[Sayfa Alıntısı]
——————

Çarşamba, Ekim 7

Geri dönsen artık diyorum?

Holosko'nun fibula kemiği kırılınca aklıma geçen sene fibula kemiği kırılan Deivid geldi ister istemez. O dönem ameliyat olunca ayağına bir platin taktırmıştı, bu hafta içerisinde o platini çıkarttırmak için Almanya'ya gitti tekrar. Deivid'in gönlümdeki yeri bambaşka, saha içerisinde sonsuz başarısızlıklara da uğrasa seviyorum bu adamı. Kızıyorum, ama dedim ya yeri bambaşka.
***
3 sene önce ne kadar da kocaman bir soru işaretiydi halbuki bu adam. Bütün gözler Kezman'ın üzerindeyken, golcüden çok forvet arkası oynamaya yatkın bu pasör adama çok takılmıştım. Sıçtığı günlerde bile anlamsız bir güven duyuyordum ona. Sanırım Fenerbahçe formasıyla ilk golünü deplasmandaki Randers maçında atmıştı. Deivid o golü atarken, benim aklım Randers'in Senegalli yıldızı Djiby Fall'a takılmıştı. Ne oldu acaba o adam? Her neyse bu sorunun yanıtını cm'ciler biliyordur, biz Deivid'e dönelim. Bir Manisa sürgününde (askerliği orda yaptığımdan kelli, Manisa adı ne zaman geçse sonuna sürgünü ekliyoruz) 3 gol atarak ona güvenenleri, başta da beni mahçup etmedi. Başaracağını biliyordum, bana göre başarmıştı. Ama eleştiriler bitmek bilmiyordu, Zico'nun Fenerbahçesi taraflı tarafsız herkese göre iyi futbol oynamıyordu. Kasım sonu Aralık başında yaşanan formda dönemde Deivid genelde yedek kulübesindeydi. O dönem Comandante'nin ilk 11'i Rüştü-Önder Turacı (Serkan) - Lugano - Edu - Ümit Özat (Uğur) - Appi - Marco - Tuncay - Alex ve Kezman'dı. Deivid yedek kulübesindeydi.

——————

[Veri Kesiti]
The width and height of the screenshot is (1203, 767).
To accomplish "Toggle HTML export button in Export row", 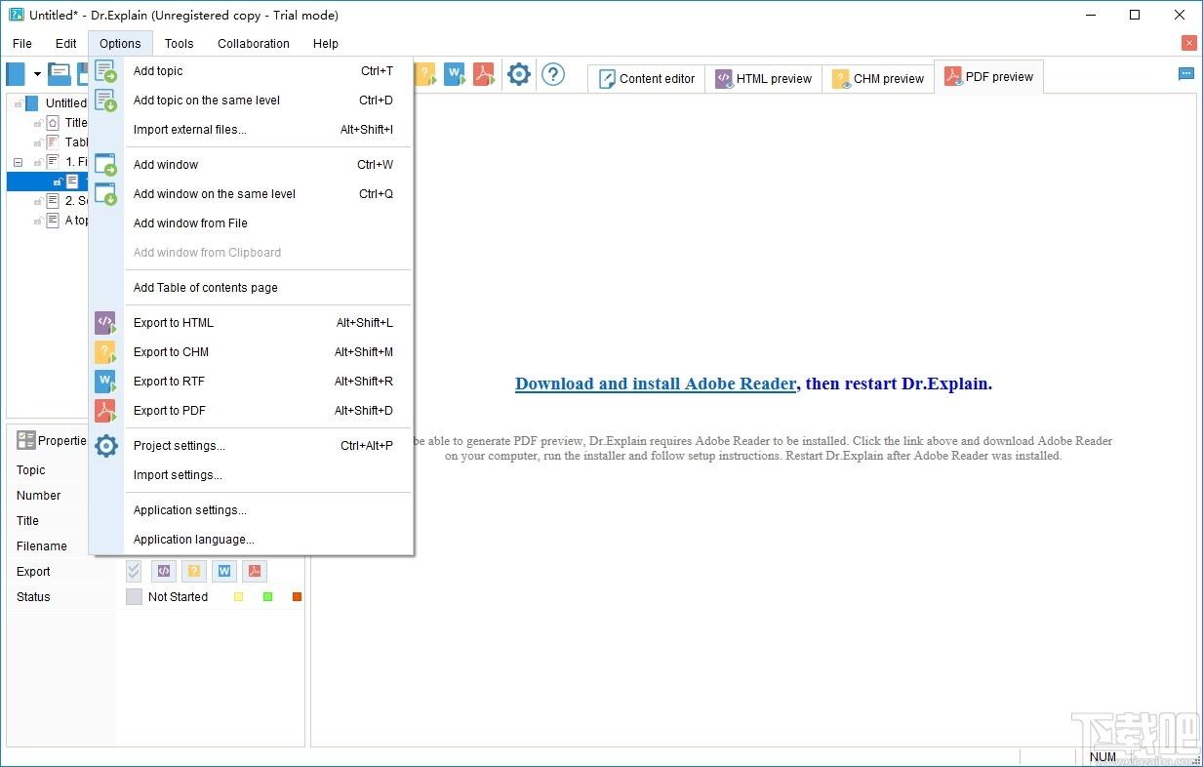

——————

[Görev Tanımı]
Deivid yazısında "Geri dönsen artık" ifadesinden "ya yeri bambaşka." ifadesine kadar olan bölümü, "Almanya'ya" yerine "Brezilya'ya" koyarak değiştirin ve yeniden yazın.

[Beklenen Yanıt]
Geri dönsen artık diyorum?

Holosko'nun fibula kemiği kırılınca aklıma geçen sene fibula kemiği kırılan Deivid geldi ister istemez. O dönem ameliyat olunca ayağına bir platin taktırmıştı, bu hafta içerisinde o platini çıkarttırmak için Brezilya'ya gitti tekrar. Deivid'in gönlümdeki yeri bambaşka, saha içerisinde sonsuz başarısızlıklara da uğrasa seviyorum bu adamı. Kızıyorum, ama dedim ya yeri bambaşka.